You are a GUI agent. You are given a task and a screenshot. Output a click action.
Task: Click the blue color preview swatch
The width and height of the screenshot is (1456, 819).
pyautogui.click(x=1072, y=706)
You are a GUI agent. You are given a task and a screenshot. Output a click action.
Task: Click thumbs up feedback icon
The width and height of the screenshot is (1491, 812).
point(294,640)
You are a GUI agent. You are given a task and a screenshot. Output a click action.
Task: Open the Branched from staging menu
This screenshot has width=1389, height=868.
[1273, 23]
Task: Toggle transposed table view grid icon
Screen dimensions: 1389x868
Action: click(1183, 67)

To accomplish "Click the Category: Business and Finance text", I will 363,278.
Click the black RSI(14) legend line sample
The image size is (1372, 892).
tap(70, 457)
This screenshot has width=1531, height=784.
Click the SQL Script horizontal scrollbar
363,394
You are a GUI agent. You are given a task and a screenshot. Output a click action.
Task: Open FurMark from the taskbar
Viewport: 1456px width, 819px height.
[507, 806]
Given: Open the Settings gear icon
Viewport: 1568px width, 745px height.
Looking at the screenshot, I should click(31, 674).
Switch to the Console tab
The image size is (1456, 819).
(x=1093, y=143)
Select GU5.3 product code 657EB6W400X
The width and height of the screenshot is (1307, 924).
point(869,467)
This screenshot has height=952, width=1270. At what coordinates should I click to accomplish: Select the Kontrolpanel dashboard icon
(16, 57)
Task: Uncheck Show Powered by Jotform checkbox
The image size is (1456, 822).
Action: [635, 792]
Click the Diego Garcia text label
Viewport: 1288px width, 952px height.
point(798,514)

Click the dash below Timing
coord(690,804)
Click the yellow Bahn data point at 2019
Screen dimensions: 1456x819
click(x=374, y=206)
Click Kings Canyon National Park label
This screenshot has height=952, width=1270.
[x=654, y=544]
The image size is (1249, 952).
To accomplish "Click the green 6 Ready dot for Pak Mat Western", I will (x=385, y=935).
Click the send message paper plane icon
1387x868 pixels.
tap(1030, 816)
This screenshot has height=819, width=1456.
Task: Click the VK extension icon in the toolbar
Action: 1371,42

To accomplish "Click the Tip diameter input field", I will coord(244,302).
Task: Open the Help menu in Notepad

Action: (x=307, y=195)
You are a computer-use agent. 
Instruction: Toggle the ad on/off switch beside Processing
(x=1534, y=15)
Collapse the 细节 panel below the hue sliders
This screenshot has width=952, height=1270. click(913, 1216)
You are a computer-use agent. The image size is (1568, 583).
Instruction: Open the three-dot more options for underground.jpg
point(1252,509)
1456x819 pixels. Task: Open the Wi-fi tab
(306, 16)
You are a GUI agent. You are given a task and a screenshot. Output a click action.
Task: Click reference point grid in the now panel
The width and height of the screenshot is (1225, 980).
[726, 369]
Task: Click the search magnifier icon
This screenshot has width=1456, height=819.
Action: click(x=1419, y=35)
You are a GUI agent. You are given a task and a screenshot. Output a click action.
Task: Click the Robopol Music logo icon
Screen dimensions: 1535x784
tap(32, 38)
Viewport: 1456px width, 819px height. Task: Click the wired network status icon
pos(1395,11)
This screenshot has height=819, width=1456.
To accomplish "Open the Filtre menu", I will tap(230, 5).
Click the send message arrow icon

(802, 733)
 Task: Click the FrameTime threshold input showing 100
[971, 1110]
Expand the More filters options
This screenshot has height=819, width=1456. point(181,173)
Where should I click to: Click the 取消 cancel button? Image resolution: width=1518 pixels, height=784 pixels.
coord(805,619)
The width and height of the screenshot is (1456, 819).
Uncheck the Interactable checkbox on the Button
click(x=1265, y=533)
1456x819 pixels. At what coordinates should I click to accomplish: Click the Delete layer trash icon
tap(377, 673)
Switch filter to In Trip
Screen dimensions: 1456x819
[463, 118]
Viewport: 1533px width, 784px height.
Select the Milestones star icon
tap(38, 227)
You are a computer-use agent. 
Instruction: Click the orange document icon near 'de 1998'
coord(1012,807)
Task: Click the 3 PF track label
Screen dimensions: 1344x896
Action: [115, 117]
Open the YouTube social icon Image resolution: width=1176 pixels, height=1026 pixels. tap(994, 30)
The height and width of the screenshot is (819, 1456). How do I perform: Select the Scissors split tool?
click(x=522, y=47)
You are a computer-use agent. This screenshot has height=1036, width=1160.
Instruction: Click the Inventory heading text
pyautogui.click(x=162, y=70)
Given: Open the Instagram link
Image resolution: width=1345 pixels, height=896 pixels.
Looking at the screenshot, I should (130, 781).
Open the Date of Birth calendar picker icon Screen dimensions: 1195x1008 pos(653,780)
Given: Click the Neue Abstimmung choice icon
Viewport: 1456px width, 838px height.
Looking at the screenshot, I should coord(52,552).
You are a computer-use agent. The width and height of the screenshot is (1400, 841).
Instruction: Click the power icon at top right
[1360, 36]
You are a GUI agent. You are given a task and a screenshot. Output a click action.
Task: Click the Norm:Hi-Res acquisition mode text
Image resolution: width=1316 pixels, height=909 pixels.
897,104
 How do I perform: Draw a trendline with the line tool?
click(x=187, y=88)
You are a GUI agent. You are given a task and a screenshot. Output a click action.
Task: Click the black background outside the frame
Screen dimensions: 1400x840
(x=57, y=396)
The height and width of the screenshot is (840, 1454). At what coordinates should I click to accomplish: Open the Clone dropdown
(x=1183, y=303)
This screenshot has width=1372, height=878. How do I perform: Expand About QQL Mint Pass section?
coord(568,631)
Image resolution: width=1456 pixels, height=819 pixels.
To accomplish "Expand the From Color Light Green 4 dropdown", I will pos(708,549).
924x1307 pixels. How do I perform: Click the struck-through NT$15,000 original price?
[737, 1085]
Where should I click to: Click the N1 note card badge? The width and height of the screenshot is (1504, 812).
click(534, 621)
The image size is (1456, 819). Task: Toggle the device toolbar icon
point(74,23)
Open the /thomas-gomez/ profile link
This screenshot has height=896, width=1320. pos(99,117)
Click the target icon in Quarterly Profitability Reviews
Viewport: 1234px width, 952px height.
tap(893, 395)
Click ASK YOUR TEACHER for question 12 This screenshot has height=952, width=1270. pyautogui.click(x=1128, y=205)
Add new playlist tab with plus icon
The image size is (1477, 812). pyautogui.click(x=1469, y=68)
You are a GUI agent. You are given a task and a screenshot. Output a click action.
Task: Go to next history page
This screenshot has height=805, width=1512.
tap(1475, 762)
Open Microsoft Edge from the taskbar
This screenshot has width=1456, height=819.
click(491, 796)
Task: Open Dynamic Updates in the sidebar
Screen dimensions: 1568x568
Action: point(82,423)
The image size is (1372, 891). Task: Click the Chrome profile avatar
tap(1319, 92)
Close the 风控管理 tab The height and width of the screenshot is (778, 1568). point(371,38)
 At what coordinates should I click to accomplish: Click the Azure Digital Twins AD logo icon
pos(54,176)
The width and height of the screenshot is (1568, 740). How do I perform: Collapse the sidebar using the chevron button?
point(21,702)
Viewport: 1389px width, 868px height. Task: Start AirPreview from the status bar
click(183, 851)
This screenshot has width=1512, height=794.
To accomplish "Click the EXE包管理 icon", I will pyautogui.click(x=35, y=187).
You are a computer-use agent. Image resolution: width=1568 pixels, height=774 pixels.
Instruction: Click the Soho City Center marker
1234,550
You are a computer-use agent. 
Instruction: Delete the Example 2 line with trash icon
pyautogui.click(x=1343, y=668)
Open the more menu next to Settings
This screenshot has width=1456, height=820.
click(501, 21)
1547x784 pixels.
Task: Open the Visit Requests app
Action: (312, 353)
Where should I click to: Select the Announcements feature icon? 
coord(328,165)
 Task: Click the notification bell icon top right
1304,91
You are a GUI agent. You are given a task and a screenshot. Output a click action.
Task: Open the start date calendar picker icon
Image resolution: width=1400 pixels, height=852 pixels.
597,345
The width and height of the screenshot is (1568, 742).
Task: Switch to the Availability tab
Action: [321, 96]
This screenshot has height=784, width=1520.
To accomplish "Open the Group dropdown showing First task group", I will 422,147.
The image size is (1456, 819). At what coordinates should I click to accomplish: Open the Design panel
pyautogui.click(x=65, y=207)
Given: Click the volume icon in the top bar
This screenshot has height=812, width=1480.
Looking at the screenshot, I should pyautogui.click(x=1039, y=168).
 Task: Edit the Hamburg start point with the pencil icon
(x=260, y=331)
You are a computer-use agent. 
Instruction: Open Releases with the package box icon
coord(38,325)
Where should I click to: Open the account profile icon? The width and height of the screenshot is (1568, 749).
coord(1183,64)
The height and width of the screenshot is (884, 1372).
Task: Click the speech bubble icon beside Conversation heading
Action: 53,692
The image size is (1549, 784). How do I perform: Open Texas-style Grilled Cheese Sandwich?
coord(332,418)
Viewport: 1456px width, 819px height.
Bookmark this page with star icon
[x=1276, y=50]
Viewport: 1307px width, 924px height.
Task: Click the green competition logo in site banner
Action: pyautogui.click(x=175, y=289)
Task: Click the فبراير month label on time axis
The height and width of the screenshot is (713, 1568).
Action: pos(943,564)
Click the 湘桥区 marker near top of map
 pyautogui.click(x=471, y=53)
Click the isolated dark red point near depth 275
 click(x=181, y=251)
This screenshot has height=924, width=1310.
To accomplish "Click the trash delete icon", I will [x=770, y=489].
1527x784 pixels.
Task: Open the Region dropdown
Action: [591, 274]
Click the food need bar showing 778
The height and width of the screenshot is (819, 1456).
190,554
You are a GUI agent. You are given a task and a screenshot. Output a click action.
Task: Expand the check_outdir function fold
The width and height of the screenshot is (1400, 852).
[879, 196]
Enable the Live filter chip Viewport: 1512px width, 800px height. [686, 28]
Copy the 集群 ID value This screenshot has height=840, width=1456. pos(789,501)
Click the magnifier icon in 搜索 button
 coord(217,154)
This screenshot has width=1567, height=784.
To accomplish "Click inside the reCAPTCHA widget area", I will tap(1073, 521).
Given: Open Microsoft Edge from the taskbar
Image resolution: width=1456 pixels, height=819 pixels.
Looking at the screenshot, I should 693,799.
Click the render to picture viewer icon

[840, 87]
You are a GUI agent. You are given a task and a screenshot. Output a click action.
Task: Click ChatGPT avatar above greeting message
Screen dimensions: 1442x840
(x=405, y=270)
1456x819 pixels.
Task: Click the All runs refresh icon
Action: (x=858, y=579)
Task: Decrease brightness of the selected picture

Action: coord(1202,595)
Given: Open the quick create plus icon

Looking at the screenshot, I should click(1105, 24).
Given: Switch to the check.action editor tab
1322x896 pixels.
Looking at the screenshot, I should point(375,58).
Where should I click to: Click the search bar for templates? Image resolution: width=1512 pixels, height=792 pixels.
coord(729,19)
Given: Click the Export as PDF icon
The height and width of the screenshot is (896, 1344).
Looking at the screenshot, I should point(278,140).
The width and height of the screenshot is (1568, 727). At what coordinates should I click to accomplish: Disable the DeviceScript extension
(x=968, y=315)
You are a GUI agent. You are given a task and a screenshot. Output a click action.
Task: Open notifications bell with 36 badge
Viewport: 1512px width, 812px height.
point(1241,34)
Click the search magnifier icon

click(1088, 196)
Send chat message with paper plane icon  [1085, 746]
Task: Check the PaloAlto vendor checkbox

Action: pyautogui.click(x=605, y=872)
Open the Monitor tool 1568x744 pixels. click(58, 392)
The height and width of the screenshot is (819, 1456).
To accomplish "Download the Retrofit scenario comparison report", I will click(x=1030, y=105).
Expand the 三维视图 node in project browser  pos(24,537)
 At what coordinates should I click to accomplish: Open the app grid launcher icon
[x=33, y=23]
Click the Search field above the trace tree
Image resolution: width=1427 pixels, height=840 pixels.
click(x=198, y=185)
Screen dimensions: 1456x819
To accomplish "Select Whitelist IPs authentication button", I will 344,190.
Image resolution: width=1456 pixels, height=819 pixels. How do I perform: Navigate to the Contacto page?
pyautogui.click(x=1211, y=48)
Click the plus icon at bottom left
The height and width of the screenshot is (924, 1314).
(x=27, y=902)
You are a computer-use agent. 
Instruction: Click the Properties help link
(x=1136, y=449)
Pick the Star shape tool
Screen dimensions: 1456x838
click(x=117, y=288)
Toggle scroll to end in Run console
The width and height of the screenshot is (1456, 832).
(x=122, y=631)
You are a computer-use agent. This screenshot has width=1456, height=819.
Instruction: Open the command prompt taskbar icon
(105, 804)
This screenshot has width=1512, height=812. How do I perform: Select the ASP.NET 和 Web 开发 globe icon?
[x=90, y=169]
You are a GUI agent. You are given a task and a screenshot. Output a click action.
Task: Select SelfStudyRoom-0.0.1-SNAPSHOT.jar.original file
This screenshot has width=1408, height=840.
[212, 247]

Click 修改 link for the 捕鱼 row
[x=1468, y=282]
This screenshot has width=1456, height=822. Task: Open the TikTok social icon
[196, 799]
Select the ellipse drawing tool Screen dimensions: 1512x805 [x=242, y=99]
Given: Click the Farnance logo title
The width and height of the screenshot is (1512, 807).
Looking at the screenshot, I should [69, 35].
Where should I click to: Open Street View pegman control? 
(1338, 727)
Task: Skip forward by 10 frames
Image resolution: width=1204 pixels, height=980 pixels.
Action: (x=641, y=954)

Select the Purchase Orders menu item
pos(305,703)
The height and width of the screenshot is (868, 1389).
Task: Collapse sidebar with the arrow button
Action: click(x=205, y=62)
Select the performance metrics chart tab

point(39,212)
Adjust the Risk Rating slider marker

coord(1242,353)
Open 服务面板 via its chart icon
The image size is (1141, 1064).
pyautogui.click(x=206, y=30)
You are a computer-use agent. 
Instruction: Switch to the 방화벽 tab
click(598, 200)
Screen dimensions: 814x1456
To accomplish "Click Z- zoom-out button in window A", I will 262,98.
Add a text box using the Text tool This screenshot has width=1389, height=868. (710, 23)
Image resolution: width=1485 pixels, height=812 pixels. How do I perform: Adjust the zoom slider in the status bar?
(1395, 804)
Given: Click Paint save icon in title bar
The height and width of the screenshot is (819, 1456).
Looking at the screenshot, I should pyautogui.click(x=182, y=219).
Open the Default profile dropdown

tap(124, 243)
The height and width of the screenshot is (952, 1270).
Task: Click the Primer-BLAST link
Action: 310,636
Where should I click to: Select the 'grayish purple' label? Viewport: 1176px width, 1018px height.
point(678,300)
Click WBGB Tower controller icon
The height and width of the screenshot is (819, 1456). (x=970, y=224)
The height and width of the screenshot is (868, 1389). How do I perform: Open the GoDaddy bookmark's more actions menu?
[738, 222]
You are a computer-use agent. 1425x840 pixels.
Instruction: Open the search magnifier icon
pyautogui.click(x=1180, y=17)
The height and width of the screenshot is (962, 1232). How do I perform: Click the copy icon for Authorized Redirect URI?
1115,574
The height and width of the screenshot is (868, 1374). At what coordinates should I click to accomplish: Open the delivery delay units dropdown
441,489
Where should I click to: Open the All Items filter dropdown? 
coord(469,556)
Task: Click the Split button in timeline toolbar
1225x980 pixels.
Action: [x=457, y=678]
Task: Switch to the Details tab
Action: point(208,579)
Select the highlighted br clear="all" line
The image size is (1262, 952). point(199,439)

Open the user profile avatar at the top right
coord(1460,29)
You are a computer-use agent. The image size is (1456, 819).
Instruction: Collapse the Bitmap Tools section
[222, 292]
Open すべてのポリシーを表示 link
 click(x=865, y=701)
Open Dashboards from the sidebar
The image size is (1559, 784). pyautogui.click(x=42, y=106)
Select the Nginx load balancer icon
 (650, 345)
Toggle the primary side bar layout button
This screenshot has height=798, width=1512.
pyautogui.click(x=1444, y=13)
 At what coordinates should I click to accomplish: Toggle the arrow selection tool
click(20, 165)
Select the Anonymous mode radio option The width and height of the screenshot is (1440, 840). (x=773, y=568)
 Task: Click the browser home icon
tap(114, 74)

++++++++++

Problem to work on:
Report each line in the preceding entries that holds the string "picker".

Final answer:
Open the Date of Birth calendar picker icon Screen dimensions: 1195x1008 pos(653,780)
Task: Open the start date calendar picker icon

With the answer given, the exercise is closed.